Gili
Gili

Reputation: 90023

Using javax.tools.ToolProvider from a custom classloader?

It seems to be impossible to use javax.tools.ToolProvider from a custom classloader as required by Ant or Webstart: https://bugs.java.com/bugdatabase/view_bug?bug_id=6548428

javax.tools.ToolProvider.getSystemJavaCompiler() loads javax.tools.JavaCompiler into a URLClassLoader whose parent is the system classloader. The API does not seem to allow users to specify a parent classloader.

How can one use javax.tools.JavaCompiler from a custom classloader?

For example:

At a later point, MyParserTask invokes:

javax.tools.CompilationTask task = compiler.getTask(...);
com.sun.source.util.JavacTask javacTask = (com.sun.source.util.JavacTask) task;
javacTask.parse().next().accept(visitor, unused); // parsing happens here

Any ideas?

Upvotes: 6

Views: 3221

Answers (4)

Ady
Ady

Reputation: 1

I was having similar problems I had to load the tools.jar When I discovered that a sub class was not getting loaded. details in this link https://stackoverflow.com/questions/14619179/webappclassloader-loadclass-cannot-find-class-at-runtime As I mention this may not be a good solution as we are trying to tinker with the classloading through a program. found some notes here useful as well http://easternlights-wisdomtree.blogspot.in/2013/02/classloading-blues-part1.html

Upvotes: 0

user1980317
user1980317

Reputation: 51

I had exactly the same problem. I'm using a custom ant task to scan the AST for certain kinds of method invocations. My solution, which may not be appropriate for you, was to instantiate the compiler myself instead of using the ToolProvider.

I replaced

JavaCompiler compiler = ToolProvider.getSystemJavaCompiler();

with

JavaCompiler compiler = (JavaCompiler)Class.forName("com.sun.tools.javac.api.JavacTool").newInstance();

This certainly isn't future proof or safe in all environments, but it is an option depending on your needs. If someone else has a better way around using ToolProvider in custom Ant tasks please share.

Upvotes: 2

L. Cornelius Dol
L. Cornelius Dol

Reputation: 64026

The simple answer is that the same class loaded by two different class loaders is a different type and never the twain shall be cross assignable. That's it. You have to have both classes use the same class loader to get the shared class.

This would usually be a result of violating the pre-emptive deferring of class loading to a ClassLoader's parent. Simply put, any class loader must first ask it's parent to load a class before it attempts to load it itself. Doing otherwise results in all sorts of "interesting" problems.

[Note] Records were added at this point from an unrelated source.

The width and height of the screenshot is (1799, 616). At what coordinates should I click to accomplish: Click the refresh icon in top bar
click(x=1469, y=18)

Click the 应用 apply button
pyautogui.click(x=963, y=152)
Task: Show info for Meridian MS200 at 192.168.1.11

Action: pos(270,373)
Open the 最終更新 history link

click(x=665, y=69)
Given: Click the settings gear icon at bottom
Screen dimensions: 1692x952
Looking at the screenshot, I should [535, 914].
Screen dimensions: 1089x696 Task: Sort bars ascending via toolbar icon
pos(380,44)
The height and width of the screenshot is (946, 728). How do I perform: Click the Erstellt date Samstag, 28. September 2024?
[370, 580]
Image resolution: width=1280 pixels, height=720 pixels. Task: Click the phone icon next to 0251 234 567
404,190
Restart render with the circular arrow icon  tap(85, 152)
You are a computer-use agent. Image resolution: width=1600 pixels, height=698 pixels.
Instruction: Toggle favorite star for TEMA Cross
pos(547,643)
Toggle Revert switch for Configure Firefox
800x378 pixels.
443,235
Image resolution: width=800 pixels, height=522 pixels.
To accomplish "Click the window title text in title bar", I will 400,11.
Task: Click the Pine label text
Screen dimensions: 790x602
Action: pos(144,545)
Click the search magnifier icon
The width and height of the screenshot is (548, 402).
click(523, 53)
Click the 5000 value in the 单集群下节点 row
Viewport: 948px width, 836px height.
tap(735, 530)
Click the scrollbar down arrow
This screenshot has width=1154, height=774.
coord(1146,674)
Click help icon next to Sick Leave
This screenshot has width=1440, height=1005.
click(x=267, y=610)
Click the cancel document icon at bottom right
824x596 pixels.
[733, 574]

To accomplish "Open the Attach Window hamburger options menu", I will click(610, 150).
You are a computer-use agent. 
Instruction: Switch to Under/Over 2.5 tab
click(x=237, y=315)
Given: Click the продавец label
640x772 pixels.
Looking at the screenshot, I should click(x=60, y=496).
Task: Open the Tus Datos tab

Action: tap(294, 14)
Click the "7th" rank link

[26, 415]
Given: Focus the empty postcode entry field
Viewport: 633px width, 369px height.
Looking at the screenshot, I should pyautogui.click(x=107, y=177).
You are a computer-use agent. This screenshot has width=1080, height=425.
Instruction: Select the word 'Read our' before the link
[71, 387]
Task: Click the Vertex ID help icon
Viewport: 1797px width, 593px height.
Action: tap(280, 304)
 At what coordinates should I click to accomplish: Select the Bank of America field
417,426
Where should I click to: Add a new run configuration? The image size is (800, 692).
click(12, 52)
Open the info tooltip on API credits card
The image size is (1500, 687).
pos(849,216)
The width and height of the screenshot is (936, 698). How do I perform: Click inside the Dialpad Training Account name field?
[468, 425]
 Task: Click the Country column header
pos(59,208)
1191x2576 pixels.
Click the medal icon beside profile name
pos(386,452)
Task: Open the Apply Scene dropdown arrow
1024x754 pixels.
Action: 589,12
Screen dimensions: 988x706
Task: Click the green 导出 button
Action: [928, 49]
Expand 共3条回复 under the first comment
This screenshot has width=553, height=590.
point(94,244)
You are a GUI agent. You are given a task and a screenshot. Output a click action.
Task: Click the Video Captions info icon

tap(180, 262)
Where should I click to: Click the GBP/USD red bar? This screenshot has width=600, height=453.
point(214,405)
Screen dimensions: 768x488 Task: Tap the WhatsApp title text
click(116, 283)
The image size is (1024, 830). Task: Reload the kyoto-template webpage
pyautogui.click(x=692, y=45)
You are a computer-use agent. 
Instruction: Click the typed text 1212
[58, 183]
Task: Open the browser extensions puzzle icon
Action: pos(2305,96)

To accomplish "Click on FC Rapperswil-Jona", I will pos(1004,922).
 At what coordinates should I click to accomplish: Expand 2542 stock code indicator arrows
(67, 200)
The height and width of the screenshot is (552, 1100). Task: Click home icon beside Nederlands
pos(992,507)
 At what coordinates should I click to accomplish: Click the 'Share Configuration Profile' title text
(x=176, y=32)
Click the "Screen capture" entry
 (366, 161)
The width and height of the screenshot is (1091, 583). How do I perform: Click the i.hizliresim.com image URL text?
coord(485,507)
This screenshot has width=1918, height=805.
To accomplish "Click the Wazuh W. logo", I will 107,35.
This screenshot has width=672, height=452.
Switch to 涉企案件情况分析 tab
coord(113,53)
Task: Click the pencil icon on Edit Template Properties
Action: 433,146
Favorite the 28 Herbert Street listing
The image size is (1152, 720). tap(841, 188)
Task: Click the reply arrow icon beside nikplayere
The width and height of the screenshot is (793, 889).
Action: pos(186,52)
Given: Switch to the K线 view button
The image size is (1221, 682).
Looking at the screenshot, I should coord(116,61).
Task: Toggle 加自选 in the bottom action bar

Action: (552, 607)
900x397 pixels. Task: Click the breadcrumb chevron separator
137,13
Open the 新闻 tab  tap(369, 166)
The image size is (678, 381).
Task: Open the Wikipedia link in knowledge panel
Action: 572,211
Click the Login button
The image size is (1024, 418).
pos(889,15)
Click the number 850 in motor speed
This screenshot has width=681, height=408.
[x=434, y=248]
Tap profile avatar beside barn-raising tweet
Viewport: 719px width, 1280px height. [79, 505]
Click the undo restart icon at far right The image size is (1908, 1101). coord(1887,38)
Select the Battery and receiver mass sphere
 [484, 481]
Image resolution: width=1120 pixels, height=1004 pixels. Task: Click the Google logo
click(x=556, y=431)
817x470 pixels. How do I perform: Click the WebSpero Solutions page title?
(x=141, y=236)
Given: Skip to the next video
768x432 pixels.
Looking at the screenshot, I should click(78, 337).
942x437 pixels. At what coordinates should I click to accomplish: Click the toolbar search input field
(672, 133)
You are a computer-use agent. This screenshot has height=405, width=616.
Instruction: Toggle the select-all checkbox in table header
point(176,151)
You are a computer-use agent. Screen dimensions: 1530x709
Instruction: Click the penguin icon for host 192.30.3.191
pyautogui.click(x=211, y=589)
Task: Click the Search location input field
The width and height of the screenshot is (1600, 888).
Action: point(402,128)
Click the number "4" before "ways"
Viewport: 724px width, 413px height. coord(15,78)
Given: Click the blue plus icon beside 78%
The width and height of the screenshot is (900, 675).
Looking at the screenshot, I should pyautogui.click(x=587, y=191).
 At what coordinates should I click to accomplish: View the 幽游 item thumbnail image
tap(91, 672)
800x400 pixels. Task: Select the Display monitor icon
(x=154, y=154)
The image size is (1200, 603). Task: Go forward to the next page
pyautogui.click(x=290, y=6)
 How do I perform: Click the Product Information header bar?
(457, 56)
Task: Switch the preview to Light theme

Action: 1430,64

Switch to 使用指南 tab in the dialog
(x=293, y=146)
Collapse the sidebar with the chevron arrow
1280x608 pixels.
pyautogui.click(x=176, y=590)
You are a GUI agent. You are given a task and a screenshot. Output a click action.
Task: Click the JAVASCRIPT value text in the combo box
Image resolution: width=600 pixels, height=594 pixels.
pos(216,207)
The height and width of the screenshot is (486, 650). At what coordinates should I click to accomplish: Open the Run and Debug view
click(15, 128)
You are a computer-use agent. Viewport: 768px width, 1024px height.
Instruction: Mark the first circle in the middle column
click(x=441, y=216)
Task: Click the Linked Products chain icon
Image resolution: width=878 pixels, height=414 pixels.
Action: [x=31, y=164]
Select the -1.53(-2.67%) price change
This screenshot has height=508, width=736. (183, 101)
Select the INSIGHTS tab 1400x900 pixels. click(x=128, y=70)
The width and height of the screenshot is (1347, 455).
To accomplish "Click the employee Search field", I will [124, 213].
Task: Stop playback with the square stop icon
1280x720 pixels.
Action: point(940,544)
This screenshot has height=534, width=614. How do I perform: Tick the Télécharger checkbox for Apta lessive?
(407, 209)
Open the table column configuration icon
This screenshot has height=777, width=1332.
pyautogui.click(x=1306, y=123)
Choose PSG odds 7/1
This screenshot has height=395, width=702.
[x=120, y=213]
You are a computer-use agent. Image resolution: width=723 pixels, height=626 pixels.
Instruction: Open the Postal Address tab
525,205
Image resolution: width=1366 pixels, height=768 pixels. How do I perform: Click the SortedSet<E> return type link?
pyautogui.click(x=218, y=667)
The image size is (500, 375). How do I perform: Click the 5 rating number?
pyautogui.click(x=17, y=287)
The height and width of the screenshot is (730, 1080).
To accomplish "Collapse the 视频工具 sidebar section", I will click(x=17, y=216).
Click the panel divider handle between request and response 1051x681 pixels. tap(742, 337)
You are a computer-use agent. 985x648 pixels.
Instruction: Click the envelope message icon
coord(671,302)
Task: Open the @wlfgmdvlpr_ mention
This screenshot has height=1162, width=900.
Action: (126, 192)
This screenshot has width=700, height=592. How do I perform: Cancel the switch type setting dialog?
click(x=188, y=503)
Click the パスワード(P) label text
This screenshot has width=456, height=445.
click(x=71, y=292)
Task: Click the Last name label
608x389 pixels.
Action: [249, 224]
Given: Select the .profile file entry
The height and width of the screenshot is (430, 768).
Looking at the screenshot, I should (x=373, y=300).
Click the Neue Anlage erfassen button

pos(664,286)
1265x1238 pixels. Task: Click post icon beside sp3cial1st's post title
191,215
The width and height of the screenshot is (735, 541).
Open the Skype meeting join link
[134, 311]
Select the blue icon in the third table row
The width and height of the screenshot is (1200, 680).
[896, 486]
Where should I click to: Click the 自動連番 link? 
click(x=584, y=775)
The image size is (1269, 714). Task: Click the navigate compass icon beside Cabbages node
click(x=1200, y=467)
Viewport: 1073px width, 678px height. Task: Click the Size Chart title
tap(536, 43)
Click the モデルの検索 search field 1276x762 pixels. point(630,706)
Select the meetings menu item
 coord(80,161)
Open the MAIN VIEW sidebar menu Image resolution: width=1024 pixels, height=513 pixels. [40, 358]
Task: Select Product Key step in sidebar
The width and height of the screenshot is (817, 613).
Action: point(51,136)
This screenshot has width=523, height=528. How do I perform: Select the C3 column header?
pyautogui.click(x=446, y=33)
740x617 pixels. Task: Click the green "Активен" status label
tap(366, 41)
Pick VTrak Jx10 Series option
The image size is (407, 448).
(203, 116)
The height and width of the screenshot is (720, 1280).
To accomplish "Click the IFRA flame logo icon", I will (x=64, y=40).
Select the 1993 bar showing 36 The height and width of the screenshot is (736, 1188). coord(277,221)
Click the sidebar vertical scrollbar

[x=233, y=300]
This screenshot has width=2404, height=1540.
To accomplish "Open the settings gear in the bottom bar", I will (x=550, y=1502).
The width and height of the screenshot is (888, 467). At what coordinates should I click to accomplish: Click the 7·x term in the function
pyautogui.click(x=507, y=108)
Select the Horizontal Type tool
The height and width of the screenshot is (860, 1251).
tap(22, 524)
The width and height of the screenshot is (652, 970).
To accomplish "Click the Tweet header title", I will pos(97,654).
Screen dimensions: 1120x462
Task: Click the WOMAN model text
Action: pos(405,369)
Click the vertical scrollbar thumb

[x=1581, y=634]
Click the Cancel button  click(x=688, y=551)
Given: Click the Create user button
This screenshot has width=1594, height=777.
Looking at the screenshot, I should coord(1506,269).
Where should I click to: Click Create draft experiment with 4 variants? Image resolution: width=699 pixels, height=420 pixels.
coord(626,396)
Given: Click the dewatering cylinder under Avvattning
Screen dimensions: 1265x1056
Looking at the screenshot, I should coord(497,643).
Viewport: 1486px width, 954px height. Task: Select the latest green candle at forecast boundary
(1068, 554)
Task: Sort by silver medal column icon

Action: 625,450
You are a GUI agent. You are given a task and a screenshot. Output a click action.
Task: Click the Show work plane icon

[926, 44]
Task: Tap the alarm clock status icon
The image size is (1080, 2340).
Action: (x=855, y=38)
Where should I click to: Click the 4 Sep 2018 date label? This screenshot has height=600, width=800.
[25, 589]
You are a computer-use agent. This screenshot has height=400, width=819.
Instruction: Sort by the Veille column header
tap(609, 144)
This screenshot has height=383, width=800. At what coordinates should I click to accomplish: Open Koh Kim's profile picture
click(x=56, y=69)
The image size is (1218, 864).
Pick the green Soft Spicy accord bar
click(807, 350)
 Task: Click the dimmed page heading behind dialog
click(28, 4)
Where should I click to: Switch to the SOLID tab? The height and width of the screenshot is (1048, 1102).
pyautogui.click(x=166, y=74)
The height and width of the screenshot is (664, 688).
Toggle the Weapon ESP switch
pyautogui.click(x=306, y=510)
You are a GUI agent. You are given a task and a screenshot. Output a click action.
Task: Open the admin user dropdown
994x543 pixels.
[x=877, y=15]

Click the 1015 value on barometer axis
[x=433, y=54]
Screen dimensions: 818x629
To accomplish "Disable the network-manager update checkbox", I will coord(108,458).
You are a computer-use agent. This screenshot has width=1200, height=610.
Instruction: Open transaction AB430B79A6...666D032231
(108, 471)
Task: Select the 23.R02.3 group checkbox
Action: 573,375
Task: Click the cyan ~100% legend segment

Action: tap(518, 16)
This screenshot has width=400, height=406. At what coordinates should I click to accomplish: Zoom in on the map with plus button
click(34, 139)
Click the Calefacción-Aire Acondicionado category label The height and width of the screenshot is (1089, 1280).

In your specific example, since A invoked B, it was B's class loader that failed to delegate to it's parent, since if A can see the target class, B's class loader did not need to load it, given that A invoked B and therefore A's class loader or some ancestor thereof loaded B.

Upvotes: 0

Thilo
Thilo

Reputation: 262504

This problem frequently occurs with OSGi. Some people have come up with "bridge class loaders", see for example this article (which probably only bridges interfaces, not subclasses, so maybe you cannot use it directly).

If there are only a few methods you want to invoke on the "foreign" object, you can also get away with reflection:

 javax.tools.CompilationTask task;
 task.getClass().getMethod("someMethodInTheSubclassThatICannotSee").invoke("a");

Building on the reflection idea, maybe a scripting language is helpful, too (Groovy, Beanshell, JavaScript).